PROBLEM
After locating the line with "The height and" in the entries below, output it and each following line up to and including the line with "the TradingView logo", exactly and without pictures.

AVAILABLE RECORDS
--------------------------------

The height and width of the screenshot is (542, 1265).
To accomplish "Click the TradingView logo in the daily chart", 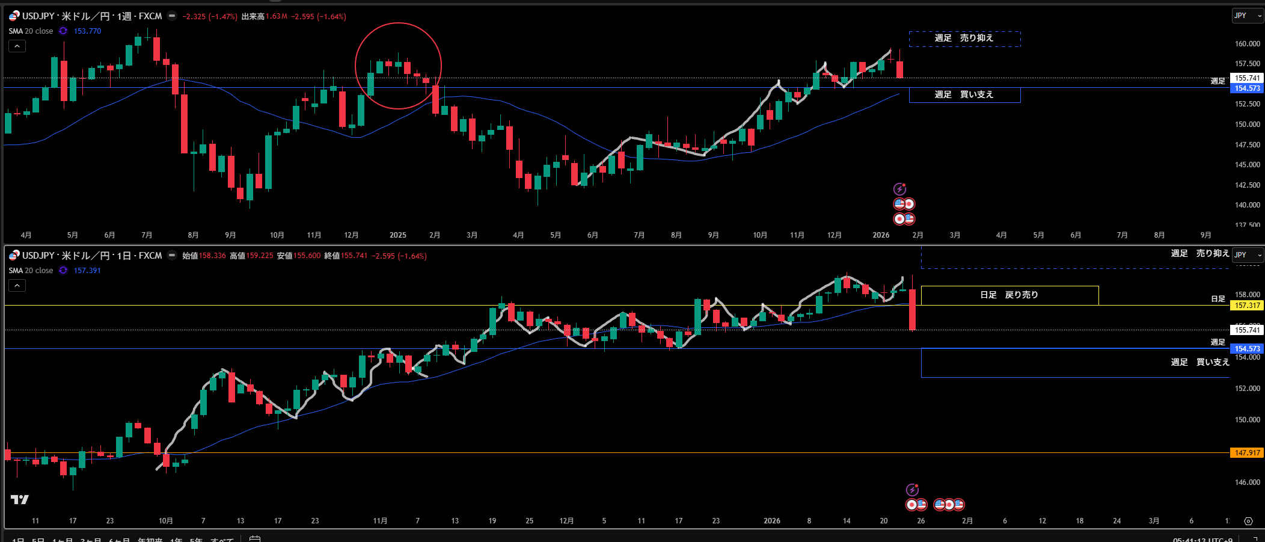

--------------------------------

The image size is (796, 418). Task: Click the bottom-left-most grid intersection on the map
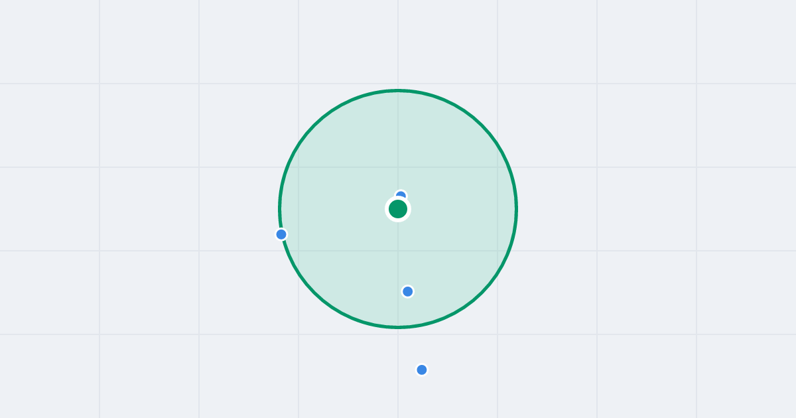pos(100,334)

--------------------------------

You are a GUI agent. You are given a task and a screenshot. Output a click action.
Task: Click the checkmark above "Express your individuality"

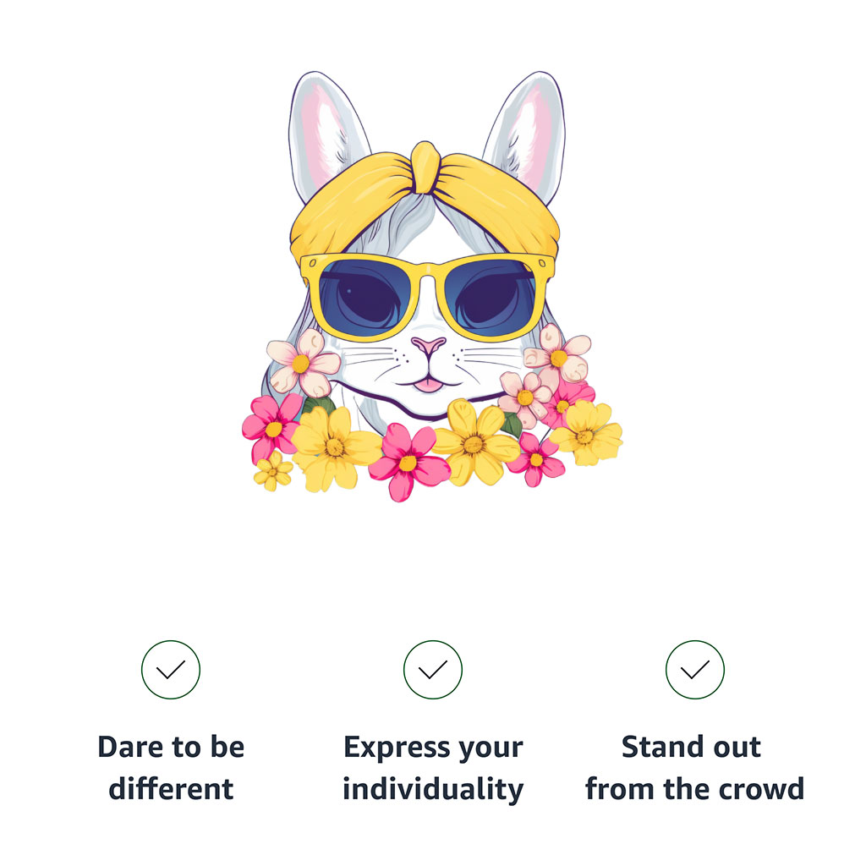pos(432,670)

--------------------------------

TASK RESULT
The height and width of the screenshot is (542, 1265).
To accomplish "Click the TradingView logo in the daily chart", 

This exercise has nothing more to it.